24bit vs 16bit, the myth exploded!
May 1, 2013 at 12:50 PM Post #1,127 of 7,175
If you turn the volume down you drown the low-level details in your rooms noise floor, which is exactly why high bit depth doesn't really matter for playback.
 
Also, the 65536 discrete values are not different volume levels as you mention. Samples values fall somewhere between discrete values most of the time. That just results in quantization error, which is being randomized using dither.
 
Playing a 16-bit audio file through a 24-bit DAC does multiply each sample. -32768 (16 bit) = -8388608 (24 bit) = -1.0 (normalized float) = 0 dBFS.
 
May 1, 2013 at 7:41 PM Post #1,128 of 7,175
The post that Skamp refers me to is not a proof. It is a guess. We may consider that it is a reasonable guess, but that's all it is.
 
I do not disagree with Xnor either about a noise floor affecting one's ability to perceive signal. Noise is unhelpful. However, it is a particularly human gift to be able to screen out parts of the noise spectrum (even when large parts of that would normally be regarded as signal) and focus the ears on e.g. what the 3rd violin to the left in the second row of an orchestra is playing and conclude that he/she is exceptionally gifted/total rubbish. I am not sure that is easily quantifiable.
 
The discrete values from -32k to +32k are discrete volume levels. If you want to reduce the volume a bit e.g. to remove segments of a recording which have gone into clipping by exceeding 32k, you take the numbers down for a couple of microseconds in the waveform, or you take the whole waveform down a notch, or a larger part of it. One way or another, high numbers, high volume - one to one correlation.
 
I don't know at a bit level what over-sampling DACs do - I don't care much - what I do know is that if you take a digital recording in 24 bit resolution and look at the numbers, they still range from -32k to +32k but there is a decimal point in there for you to fool with which is not available in 16 bit. I know this, because I do it.
 
I even kind of get the impression from the little I read of audio product reviews that non-oversampling now tends to get a better press than oversampling. You have already irrevocably lost any extra precision. Oversampling always struck me as unproductive - you can no more conjure up a change of waveform by multiplying the numbers than you can retrieve what is lost in a 128kbps MP3 by re-recording it as a 320kbps. If you start with a recording where that precision is there from the start, it stays there until you eliminate it e.g. by compressing 24bit data down to 16bit. Garbage in, garbage out. 
 
Please don't think I am claiming to be able to tell the difference. I can barely hear anything above 12,000 Hz these days, let alone 25,000 and it took me quite a while, including a trip to the doctors' to get my ears syringed before I finally realised that my teenaged kids had blown the tweeters on my stereo :). To my partial credit I did notice something was wrong. 
I can't help feeling that CD specs were put together 35 years ago when digital technology was at an early stage. If we can't do better than that with the technology that's available to us now, I'd be a bit surprised - and it is not difficult to do. Most studio masters these days are done in digital form at 24/196 and it's pretty easy to copy digits. 
 
May 1, 2013 at 8:30 PM Post #1,129 of 7,175
Quote:
Originally Posted by obuckley /img/forum/go_quote.gif
 
I do not disagree with Xnor either about a noise floor affecting one's ability to perceive signal. Noise is unhelpful. However, it is a particularly human gift to be able to screen out parts of the noise spectrum (even when large parts of that would normally be regarded as signal) and focus the ears on e.g. what the 3rd violin to the left in the second row of an orchestra is playing and conclude that he/she is exceptionally gifted/total rubbish. I am not sure that is easily quantifiable.

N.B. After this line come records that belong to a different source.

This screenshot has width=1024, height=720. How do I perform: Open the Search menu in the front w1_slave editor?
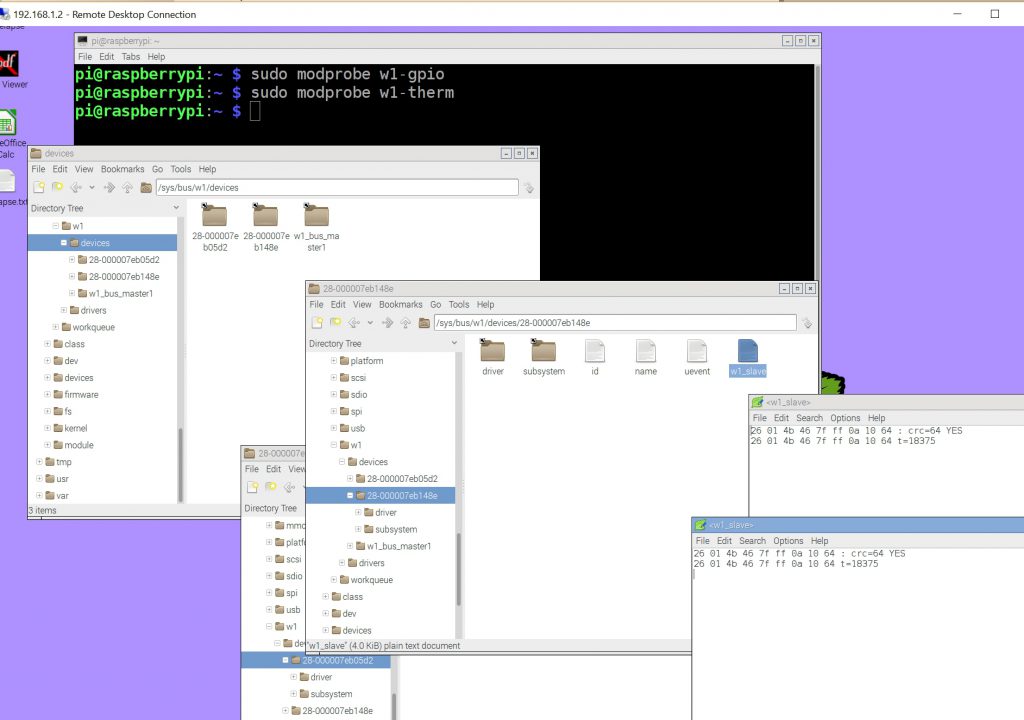click(752, 541)
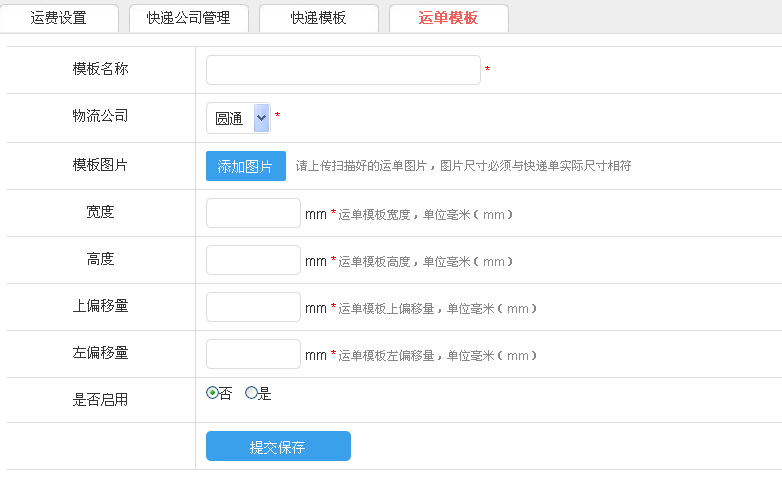Click into the 高度 mm input box

(253, 260)
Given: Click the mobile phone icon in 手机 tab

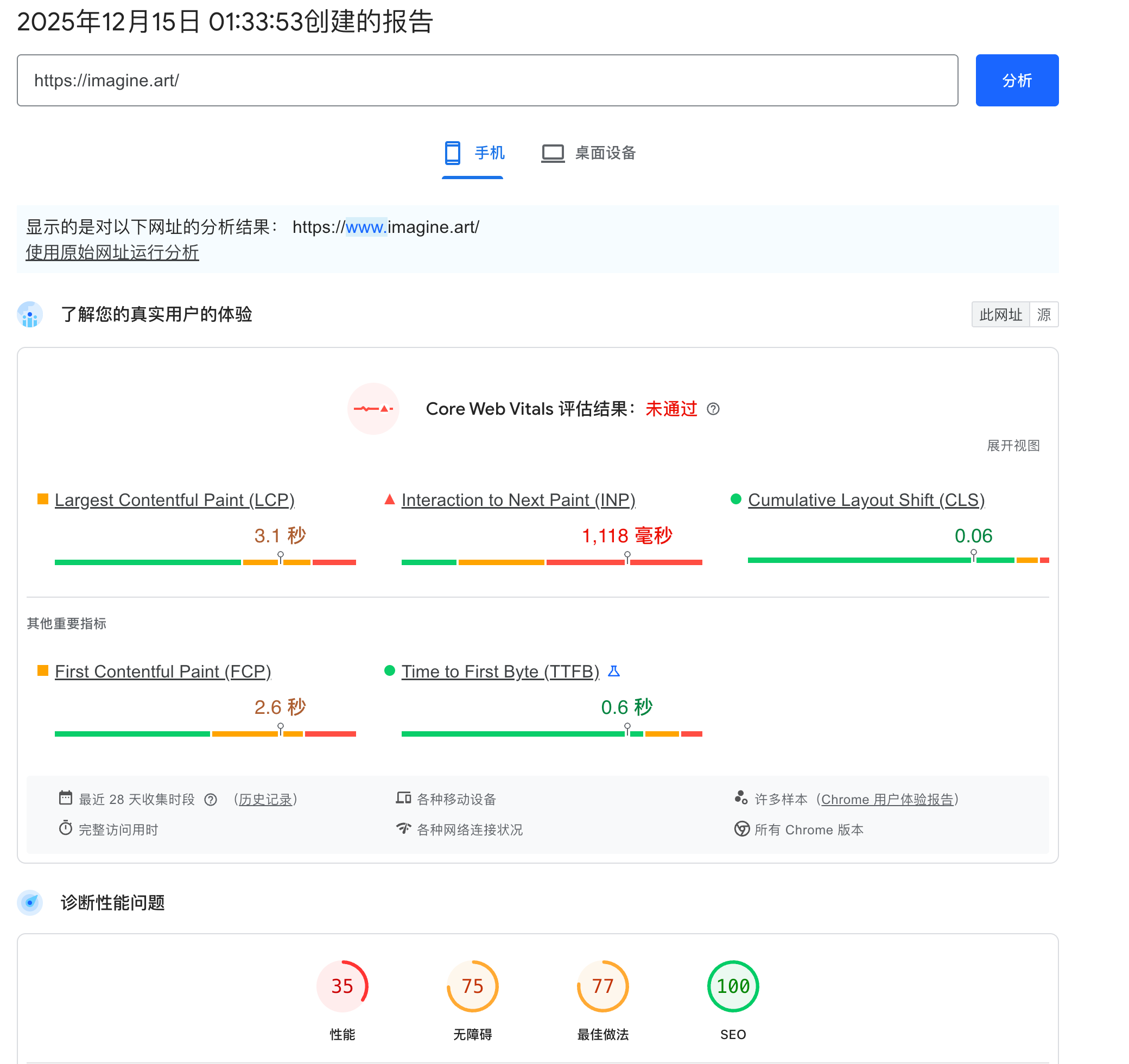Looking at the screenshot, I should click(452, 153).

Assume you boost an extremely low-level sound in a dithered 16 bit file so that you can hear the noise floor clearly. (This noise floor usually is recorded noise but let's assume the recording is perfect and the noise floor is just dither.)
Even if that sound is below the noise floor, you can still hear it. Have you ever had such a freaking extreme clean recording where you had to turn up the volume so much that you could hear the dither noise clearly in order to hear low-level details?

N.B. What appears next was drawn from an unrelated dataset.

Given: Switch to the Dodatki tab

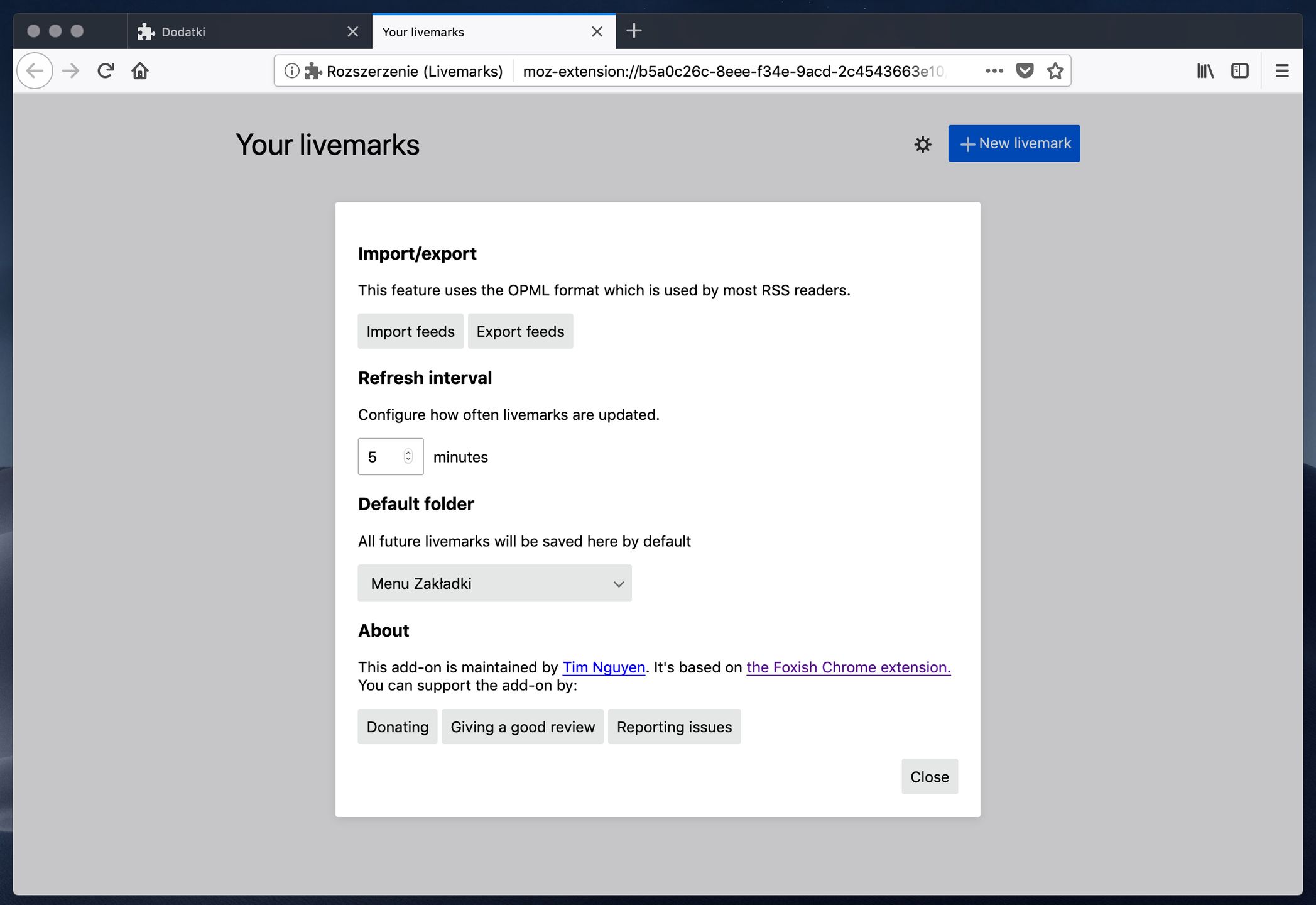Looking at the screenshot, I should point(239,32).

While I welcome recordings with great dynamic range, it does get annoying at some point. Like in movies where you have to turn up the volume to understand what the characters are saying in dialogs but that volume would blow your ears during action scenes. Also, if we take a look at (dynamically uncompressed) concert hall recordings, we rarely see >70 dB dynamic range due to the noise floor. Sure, maybe there are some details in the noise floor like someone scratching his/her nose, so what?
 
Quote:
The discrete values from -32k to +32k are discrete volume levels. If you want to reduce the volume a bit e.g. to remove segments of a recording which have gone into clipping by exceeding 32k, you take the numbers down for a couple of microseconds in the waveform, or you take the whole waveform down a notch, or a larger part of it. One way or another, high numbers, high volume - one to one correlation.

No, they are discrete values for individual samples. But sounds often consist of several hundreds or thousands of samples, not single samples. So the different volumes of a sound are not fixed to those discrete levels.
Let's take 8 bit quantization to make things simpler:
127 = -0.07 dBFS
126 = -0.14 dBFS
 
Generate a sine wave at -0.10 dBFS and quantize it to 8 bits using simple triangular dither. Take a look at the spectral analysis and compare it to that of the initial signal. They match, despite the fact that -0.10 dBFS = 126.5 (8 bit) and an 8 bit sample can only have the value 126 or 127, nothing in between (also see below).
 
Quote:
I don't know at a bit level what over-sampling DACs do - I don't care much - what I do know is that if you take a digital recording in 24 bit resolution and look at the numbers, they still range from -32k to +32k but there is a decimal point in there for you to fool with which is not available in 16 bit. I know this, because I do it.

I'm not speaking about the implementation of DACs either. The range of discrete values is a function of bit depth:
24 bit: -2^23 to 2^23-1 or -8388608 to 8388607
16 bit: -2^15 to 2^15-1 or -32768 to 32767
.. and so on ..
 
Integers do not have a decimal or fractional component. Integers consist of natural numbers (0, 1, 2, 3 ...).
 
If you "blow up" a 16 bit file to a 24 bit one you will have unused values. For example 32767 -> 8388352 and 32766 -> 8388096 which, surprise, is a difference of 256 (= 2^8).
 
Quote:
I even kind of get the impression from the little I read of audio product reviews that non-oversampling now tends to get a better press than oversampling. You have already irrevocably lost any extra precision. Oversampling always struck me as unproductive - you can no more conjure up a change of waveform by multiplying the numbers than you can retrieve what is lost in a 128kbps MP3 by re-recording it as a 320kbps. If you start with a recording where that precision is there from the start, it stays there until you eliminate it e.g. by compressing 24bit data down to 16bit. Garbage in, garbage out.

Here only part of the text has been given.